▶ [Document segment]:
● ● ●
Vancouver during WWI : The Homefront



This is a repost of a blog from several years ago. It commemorates those who nobly served and fought for the freedom of future generations.


In commemoration of this year’s Remembrance Day, we will explore another aspect of the connection between WWI and Vancouver. World War One, The War to End All Wars, the War of All Nations, the Great War… it was an event of global importance that symbolized the end of the old era and the birth of the 20th century. And, as we’ll see shortly, the four years during which it raged in Europe were also formative years for our young city. The first noticeable effect of the war on Vancouver was the sudden decline in men. Vancouver sent more men to fight, per capita, than any other major city in Canada. B.C. contributed more volunteers in proportion to its population than any other province. So many went that Vancouver’s population fell by 26,000 and didn’t recover until 1919. The Canadian Great War Association identified 1,401 Canadians killed in the First World War who had next-of-kin addresses in Vancouver. Of those who did return, many would be physically injured or suffer from “shell-shock”, now known as Post-Traumatic Stress Disorder.

Click here for an excellent article that goes into the Japanese-Canadians, First Nations, and African-Canadians struggles to join the vast numbers of white Canadians enlisted.

While the war was playing reaper with the city’s population, things on the home front were shifting ceaselessly. Some of the most influential changes are listed below, though the list is far from exhaustive:


The Economy As a result of the declaration of war, the Vancouver Stock Exchange suspended trading for two months. Speculation was grim about the harsh realities that the war would have on the common folk. Would the young and bustling city (only 20-odd years old at this point) be crippled before it was barely established? There are few things as dangerous as panic, and within the first month of the war, food merchants begin selling out as people were hoarding food, preparing for the worst.

Luckily, this fear was unfounded – the province of BC did wonderfully – economically speaking – during the Great War. The war machine was hungry for natural resources, and BC was quick to feed it. Rapid industrialization began – in 1910 there were 40 registered forest companies, and by 1918 there were 140. Where the province had a single pulp mill before the war, by its end there were six. Copper, used in shell casings, became B.C.’s most valuable mineral commodity with exports tripling to $18 million a year. Zinc production, another strategic military metal, grew sevenfold.
● ● ●
(Dataset excerpt)
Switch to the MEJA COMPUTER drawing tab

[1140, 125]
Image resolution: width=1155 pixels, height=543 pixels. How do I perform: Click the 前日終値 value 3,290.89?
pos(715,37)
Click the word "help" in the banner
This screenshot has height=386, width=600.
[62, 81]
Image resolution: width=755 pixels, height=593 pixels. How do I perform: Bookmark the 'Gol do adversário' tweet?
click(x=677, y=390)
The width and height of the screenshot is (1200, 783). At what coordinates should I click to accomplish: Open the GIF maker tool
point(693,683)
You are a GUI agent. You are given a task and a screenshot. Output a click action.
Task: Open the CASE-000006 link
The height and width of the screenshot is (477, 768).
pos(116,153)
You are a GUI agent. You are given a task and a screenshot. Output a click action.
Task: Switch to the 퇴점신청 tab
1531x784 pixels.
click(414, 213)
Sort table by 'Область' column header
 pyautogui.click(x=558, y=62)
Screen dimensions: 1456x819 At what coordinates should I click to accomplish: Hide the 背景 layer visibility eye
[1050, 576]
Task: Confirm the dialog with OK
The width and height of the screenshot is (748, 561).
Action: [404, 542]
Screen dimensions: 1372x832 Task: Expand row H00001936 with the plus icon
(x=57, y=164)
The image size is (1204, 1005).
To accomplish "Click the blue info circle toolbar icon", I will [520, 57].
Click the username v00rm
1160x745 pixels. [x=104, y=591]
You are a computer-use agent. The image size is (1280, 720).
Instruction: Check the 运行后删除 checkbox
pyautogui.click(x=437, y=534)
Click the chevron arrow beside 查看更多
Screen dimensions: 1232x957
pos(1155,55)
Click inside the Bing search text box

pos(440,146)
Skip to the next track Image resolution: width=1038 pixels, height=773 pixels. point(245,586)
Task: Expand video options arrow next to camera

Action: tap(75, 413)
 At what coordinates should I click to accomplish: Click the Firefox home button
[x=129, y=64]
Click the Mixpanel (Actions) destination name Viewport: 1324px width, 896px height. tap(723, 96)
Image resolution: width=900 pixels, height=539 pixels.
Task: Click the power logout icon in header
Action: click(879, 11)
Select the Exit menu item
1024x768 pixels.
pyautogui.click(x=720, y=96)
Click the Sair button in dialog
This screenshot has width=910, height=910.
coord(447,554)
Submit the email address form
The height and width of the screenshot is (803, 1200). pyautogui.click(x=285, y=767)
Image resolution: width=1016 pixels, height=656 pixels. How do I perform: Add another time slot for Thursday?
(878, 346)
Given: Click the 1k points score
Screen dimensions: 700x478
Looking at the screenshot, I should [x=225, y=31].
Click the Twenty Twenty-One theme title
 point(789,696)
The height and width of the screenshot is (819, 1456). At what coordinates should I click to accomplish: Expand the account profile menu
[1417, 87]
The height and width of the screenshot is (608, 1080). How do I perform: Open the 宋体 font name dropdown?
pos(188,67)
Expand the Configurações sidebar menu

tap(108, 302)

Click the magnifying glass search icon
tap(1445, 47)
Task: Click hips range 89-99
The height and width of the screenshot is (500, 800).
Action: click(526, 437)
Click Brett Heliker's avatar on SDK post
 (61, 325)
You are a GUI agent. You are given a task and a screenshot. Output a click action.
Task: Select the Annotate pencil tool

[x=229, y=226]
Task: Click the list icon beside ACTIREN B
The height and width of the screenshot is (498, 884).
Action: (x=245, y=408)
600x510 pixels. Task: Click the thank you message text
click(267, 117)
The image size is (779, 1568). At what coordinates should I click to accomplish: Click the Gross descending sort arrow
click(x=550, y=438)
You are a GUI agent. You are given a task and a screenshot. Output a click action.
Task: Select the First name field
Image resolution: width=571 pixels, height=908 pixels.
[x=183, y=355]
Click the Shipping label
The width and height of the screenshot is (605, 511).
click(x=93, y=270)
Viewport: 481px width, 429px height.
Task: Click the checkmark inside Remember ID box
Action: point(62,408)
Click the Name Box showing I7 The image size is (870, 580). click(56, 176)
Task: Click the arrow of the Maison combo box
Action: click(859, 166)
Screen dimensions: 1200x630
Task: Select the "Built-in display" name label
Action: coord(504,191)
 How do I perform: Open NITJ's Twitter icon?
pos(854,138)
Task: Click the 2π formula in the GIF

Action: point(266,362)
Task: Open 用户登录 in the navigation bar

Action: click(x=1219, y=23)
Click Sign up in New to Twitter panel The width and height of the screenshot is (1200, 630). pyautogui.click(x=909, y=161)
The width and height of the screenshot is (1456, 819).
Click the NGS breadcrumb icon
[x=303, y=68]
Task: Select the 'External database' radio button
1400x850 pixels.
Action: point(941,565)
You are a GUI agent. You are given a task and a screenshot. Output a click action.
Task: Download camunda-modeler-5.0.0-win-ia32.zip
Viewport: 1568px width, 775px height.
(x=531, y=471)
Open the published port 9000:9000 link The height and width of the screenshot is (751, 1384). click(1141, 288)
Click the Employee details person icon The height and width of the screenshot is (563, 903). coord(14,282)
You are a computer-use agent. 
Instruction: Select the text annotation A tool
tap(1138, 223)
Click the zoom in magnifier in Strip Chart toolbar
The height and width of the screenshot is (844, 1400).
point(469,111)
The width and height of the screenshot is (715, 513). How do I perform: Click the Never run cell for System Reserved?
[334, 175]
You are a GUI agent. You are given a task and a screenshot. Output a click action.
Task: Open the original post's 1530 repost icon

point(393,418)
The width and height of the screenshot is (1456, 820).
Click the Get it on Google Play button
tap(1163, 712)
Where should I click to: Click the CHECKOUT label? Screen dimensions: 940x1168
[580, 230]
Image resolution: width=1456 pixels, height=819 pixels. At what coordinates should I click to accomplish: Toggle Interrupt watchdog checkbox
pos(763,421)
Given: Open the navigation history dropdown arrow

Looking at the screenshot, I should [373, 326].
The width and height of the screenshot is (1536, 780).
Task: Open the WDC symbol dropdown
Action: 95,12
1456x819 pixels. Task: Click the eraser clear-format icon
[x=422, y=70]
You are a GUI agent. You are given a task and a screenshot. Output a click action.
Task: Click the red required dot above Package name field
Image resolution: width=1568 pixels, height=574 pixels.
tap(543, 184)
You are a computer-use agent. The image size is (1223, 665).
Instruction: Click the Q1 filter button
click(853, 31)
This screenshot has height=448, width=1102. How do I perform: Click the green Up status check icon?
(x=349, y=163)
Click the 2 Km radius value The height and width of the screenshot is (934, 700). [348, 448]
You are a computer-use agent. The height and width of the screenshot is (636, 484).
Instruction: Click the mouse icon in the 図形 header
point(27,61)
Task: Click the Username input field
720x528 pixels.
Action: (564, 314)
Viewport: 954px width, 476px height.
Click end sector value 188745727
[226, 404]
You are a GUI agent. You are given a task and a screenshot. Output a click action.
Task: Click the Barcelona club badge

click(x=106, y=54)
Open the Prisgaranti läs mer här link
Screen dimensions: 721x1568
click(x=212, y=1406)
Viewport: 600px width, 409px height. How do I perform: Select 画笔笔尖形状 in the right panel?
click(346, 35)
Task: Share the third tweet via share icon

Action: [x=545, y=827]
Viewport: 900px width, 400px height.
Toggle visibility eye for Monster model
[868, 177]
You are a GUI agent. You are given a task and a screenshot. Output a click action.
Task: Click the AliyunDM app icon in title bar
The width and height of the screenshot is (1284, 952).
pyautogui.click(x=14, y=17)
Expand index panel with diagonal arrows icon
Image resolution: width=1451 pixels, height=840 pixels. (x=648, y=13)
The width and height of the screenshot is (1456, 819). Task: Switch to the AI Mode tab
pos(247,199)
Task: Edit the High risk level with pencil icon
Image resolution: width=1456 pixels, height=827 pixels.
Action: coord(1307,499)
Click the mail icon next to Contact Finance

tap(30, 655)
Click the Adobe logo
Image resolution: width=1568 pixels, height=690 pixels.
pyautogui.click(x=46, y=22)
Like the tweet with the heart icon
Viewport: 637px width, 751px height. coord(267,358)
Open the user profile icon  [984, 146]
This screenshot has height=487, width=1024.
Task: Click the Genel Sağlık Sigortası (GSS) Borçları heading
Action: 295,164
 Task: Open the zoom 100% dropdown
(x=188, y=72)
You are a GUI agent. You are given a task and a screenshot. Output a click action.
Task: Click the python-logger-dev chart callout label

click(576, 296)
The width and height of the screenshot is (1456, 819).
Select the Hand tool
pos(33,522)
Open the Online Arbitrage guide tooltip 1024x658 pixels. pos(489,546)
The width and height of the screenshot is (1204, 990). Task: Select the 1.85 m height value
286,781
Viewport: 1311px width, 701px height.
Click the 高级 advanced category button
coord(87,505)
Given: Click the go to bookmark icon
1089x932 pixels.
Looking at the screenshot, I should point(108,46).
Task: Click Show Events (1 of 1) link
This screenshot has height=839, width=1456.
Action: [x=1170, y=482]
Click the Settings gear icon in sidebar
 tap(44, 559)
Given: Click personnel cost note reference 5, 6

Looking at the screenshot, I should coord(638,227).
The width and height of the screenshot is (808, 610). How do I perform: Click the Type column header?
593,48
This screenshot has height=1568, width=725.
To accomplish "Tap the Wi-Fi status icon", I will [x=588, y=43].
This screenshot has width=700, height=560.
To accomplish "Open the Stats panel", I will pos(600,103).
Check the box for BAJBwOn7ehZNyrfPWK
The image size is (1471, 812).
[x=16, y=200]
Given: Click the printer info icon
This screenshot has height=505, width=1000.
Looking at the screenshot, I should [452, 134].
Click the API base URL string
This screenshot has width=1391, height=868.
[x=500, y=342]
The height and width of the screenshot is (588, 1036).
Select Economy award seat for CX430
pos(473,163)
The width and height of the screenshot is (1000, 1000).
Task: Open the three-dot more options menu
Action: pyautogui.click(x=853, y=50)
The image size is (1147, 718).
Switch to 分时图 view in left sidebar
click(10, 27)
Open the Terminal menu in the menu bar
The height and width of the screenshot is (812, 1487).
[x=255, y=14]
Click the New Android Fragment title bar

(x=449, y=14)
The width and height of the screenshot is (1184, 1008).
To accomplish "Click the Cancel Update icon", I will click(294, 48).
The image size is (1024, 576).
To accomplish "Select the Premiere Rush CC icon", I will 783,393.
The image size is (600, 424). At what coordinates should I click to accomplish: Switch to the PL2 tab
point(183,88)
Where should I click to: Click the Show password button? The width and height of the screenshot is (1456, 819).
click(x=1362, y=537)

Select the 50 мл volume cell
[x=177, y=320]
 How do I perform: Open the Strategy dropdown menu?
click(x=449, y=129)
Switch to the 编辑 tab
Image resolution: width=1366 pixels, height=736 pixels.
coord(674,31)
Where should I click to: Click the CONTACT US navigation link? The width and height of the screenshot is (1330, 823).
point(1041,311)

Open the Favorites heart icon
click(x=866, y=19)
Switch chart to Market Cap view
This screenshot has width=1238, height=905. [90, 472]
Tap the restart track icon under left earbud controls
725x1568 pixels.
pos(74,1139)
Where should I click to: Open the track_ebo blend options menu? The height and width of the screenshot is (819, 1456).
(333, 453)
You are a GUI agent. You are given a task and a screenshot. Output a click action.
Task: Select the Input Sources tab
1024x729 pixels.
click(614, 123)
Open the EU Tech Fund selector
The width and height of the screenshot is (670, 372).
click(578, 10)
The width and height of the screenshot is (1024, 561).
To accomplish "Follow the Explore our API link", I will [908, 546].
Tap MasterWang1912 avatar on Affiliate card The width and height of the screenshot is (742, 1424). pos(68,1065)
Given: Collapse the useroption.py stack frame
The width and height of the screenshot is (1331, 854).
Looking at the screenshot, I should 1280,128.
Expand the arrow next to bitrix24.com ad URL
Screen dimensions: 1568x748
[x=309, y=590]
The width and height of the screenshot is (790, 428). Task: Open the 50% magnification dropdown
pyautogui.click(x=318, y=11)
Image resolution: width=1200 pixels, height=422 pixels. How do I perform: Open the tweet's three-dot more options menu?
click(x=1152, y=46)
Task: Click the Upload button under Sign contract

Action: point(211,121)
● ● ●
▶ [Short problem]: Please continue the piece on Vancouver's home front during World War I, picking up after its last sentence.

▶ [Reply to the task]:
In 1914, industrial output for B.C. was less than $150 million a year. By the war’s end it was $400 million, with dramatic increases in both resource extraction and manufacturing. The development also accelerated urbanization, as populations concentrated in the Fraser Valley, around Vancouver and on southern Vancouver Island near Victoria. Before the war, only 20 per cent of the population was urban. After the war, the ratio had begun to reverse and more than half lived in cities.

Alien Enemies The Vancouver of over 100 years ago was not the hallmark of diversity that it is today. Deep-seeded racism underpinned many aspects of life, affecting where one could work and if one had the right to vote. The Great War had the strongest effect on the Austrian and German members of Vancouver’s (and Canada’s) population.


In May of 1916, the Vancouver City Council made enquiries of all not-yet-naturalized city residents of German or Austrian birth to determine if they should be interned or deported. Deemed “Alien Enemies,” those not deported or interned were required to report to the police every two weeks.


Unionize! Rumblings of unionization began in the early 1900s, but came into public fruition in Vancouver during the 1910s. A series of strikes and boycotts rocked the city (and the police department) right up until the late 1930s.


The 1912 Free Speech riot was one of many public outcries against “wage slavery” and anti-labour government. It set the stage for the next 25 years of labour disputes in the city.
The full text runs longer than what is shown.